● **Exercise**:
Answer these questions from the book review below:
1. In what year did the film of The Bookshop come out?
2. In what city and year is The Gate of Angels set?
3. How do Fred Fairly and Daisy Saunders meet?

● **Extract to read**:
----------
THE GATE OF ANGELS

It’s exciting to discover a new writer. I knew the name  – Penelope Fitzgerald – and I’d seen the film of one of her books, the 2017 The Bookshop starring Emily Mortimer and Bill Nighy. It was melancholy and in fact very disheartening, being about a woman who tried and failed to set up a bookshop in a small community. The movie tie-in was on sale in the bookshop where I worked, but I wasn’t tempted.

Why did I chose The Gate of Angels for my book group? Not for very admirable reasons. I’d forgotten about the depressing film, It was short. It sounded light, and possibly funny. I liked the title.

And – what a gorgeous surprise – I loved the book… but it drew very mixed responses from the group. One of the two men, who’d actually worked in Cambridge University, also adored it. It is such fun to share wild enthusiam with another reader! The other man read about 30 pages and gave up. Some of the women took their time to think about it (one even re-read it) and thought it worthwhile and somewhat enjoyable. One woman didn’t like it, and another said that life is too short to read a book like this.

Well, it is an odd little novel. Part love story, part mystery, part ghost story, part historical fiction. It’s set in Cambridge, in 1912. Fred Fairly is a scientist and fellow of the uncomfortable, draughty, all-male (not even any female servants or pets allowed) St Angelicus college in Cambridge. He grew up in an uncomfortable and draughty country rectory (so he’s used to discomfort and cold), the son of a vicar. He’s a scientist, an atheist and a cyclist. The adorable heroine, Daisy Saunders, was born and raised in south London, in extreme poverty. She ‘…grew up with the smells of vinegar, gin, coal smoke, paraffin, sulphur, chloride of lime from backstreet factories, and baking bread every morning‘, doing midnight flits to evade the landlord, with her single mother scrabbling to earn a crust. Daisy has pulled herself up by her bootstraps. She was a student nurse…but no longer. She’s resourceful, practical, kind, generous – to a fault – and also rides a bicycle. The two of them meet via a cycling accident.
----------
● **Extracted material**:
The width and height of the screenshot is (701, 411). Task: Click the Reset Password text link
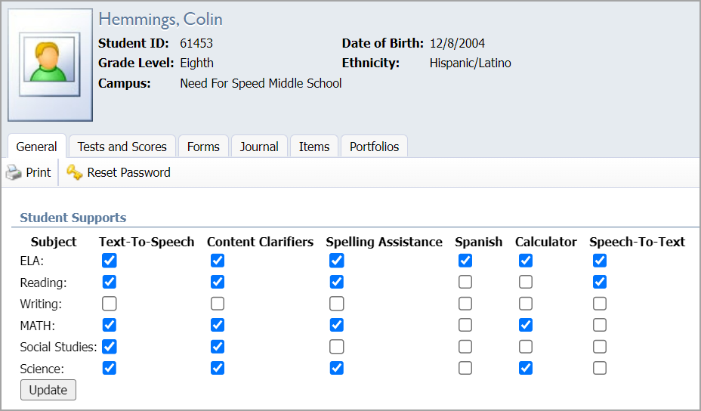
----------
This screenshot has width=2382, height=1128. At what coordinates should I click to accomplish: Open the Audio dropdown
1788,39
----------
● **Answer below**:
1. 2017
2. Cambridge, 1912
3. Through a cycling accident